>>>>

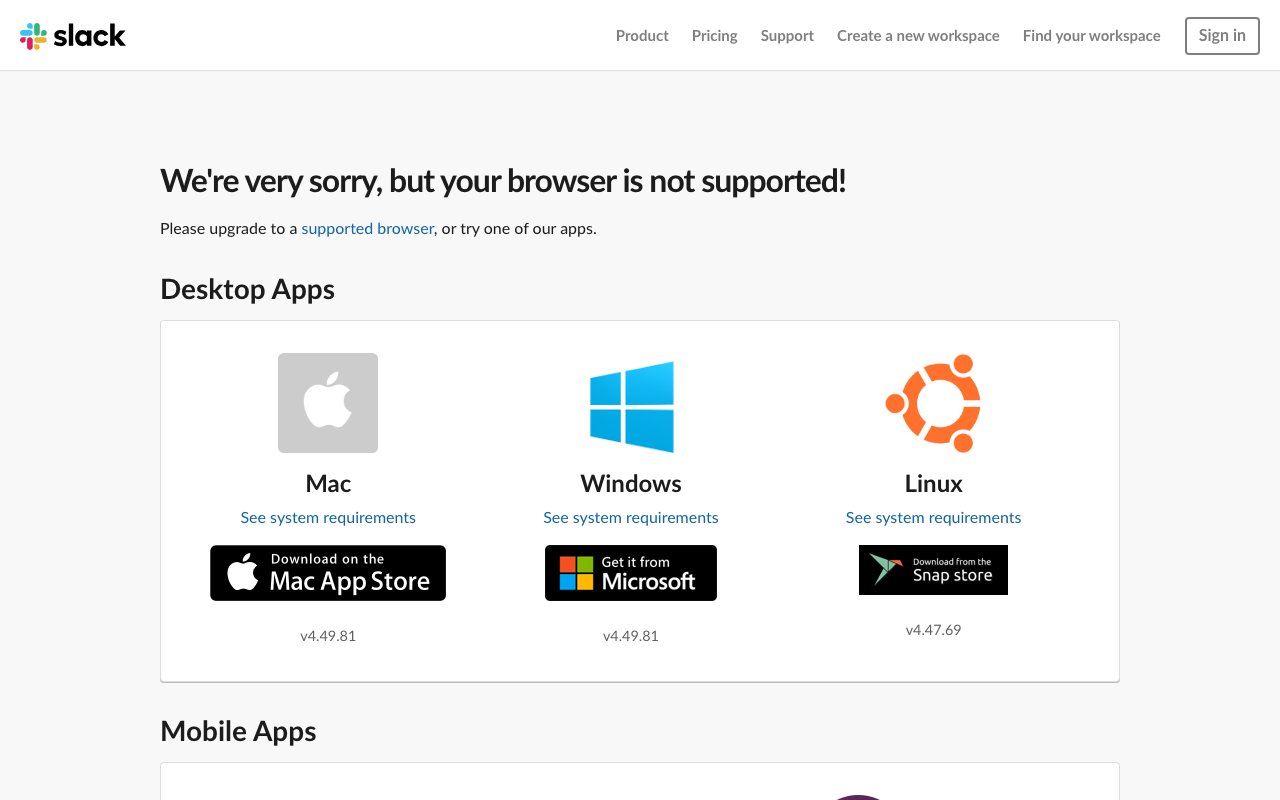Open the Product menu item

[x=642, y=36]
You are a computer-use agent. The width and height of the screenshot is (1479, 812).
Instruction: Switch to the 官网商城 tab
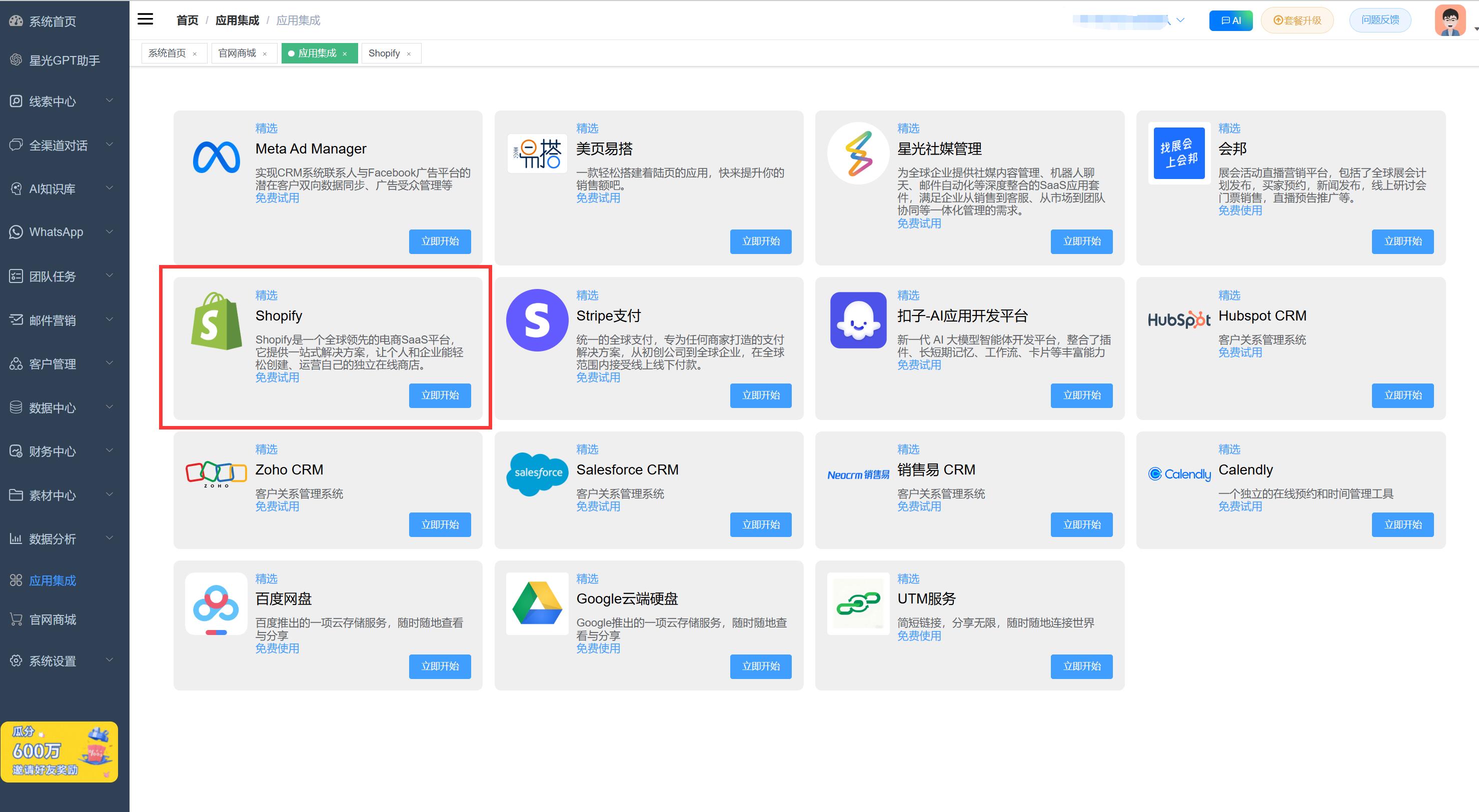click(237, 53)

<<<<

Render the lines above as a JSON list of strings, one string per line, with blank lines skipped and the pictures left out.

[
  "Open the Product menu item",
  "[x=642, y=36]",
  "You are a computer-use agent. The width and height of the screenshot is (1479, 812).",
  "Instruction: Switch to the 官网商城 tab",
  "click(237, 53)"
]